We collect quite a lot of data with Metricbeat and sometimes our Elasticsearch cluster might go down during some maintenance and as i understand it, Metricbeat will continue to queue the data in memory until it can reach Elasticsearch again. Sometimes it will actually spool about ~1.4 gigs of data.
When Elasticsearch comes up the bulk data is sent and then we hit the breaker limit.

We dont want to increase the breaker limit, we have tight params on Elasticsearch to keep the overheads low. We set the heap size to 1.5gigs(i know it's very little, we have our reasons :stuck_out_tongue_winking_eye:)

So my questions are focused on the Metricbeat settings. I understand that i can use bulk_max_size but i dont really understand what it means when the docs say

The maximum number of events to bulk in a single Elasticsearch bulk API index request. The default is 50.

(ref)

How does 50 events accumulate to 1.4 gigs? Is it multiple events of size 50 combined to 1.4gigs sent all at once?

Does setting flush.min_events and flush.timeout help with this? (ref)

Another question, if the default pod resource memory limits for Metricbeat is set to 200Mi, how is the metricbeat pod storing event data in memory way past the actual limits?

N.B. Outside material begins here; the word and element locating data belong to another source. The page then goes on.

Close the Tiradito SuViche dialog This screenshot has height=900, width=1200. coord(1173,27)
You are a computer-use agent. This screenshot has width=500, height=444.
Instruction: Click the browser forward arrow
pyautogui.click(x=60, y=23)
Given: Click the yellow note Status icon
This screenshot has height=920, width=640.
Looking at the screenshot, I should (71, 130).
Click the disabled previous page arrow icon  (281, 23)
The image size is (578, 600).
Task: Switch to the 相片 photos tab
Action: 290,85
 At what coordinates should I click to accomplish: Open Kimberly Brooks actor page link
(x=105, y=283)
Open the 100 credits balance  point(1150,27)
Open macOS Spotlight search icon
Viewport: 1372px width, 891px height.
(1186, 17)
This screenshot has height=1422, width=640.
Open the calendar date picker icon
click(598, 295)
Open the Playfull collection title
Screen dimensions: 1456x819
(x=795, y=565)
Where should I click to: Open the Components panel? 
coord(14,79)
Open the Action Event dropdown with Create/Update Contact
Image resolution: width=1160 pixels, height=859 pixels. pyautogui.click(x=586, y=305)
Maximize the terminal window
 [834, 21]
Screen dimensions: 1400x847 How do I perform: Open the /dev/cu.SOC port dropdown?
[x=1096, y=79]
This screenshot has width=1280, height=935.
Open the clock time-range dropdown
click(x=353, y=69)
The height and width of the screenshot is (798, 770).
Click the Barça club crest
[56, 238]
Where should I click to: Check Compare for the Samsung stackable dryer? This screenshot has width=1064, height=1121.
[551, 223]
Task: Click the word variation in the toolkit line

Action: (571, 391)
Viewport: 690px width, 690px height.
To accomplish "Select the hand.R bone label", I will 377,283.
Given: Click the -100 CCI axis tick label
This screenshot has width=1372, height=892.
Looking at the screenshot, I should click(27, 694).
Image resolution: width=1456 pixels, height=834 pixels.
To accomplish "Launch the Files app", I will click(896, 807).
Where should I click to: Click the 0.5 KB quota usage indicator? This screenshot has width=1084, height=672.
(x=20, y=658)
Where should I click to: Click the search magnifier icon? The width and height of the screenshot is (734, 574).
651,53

Your guidance in understanding how this works would be appreciated.

Regards

Michael

Ok, i found the answer to the first question

Metricbeat uses an internal queue to store events before publishing them. The queue is responsible for buffering and combining events into batches that can be consumed by the outputs. The outputs will use bulk operations to send a batch of events in one transaction.

This topic was automatically closed 28 days after the last reply. New replies are no longer allowed.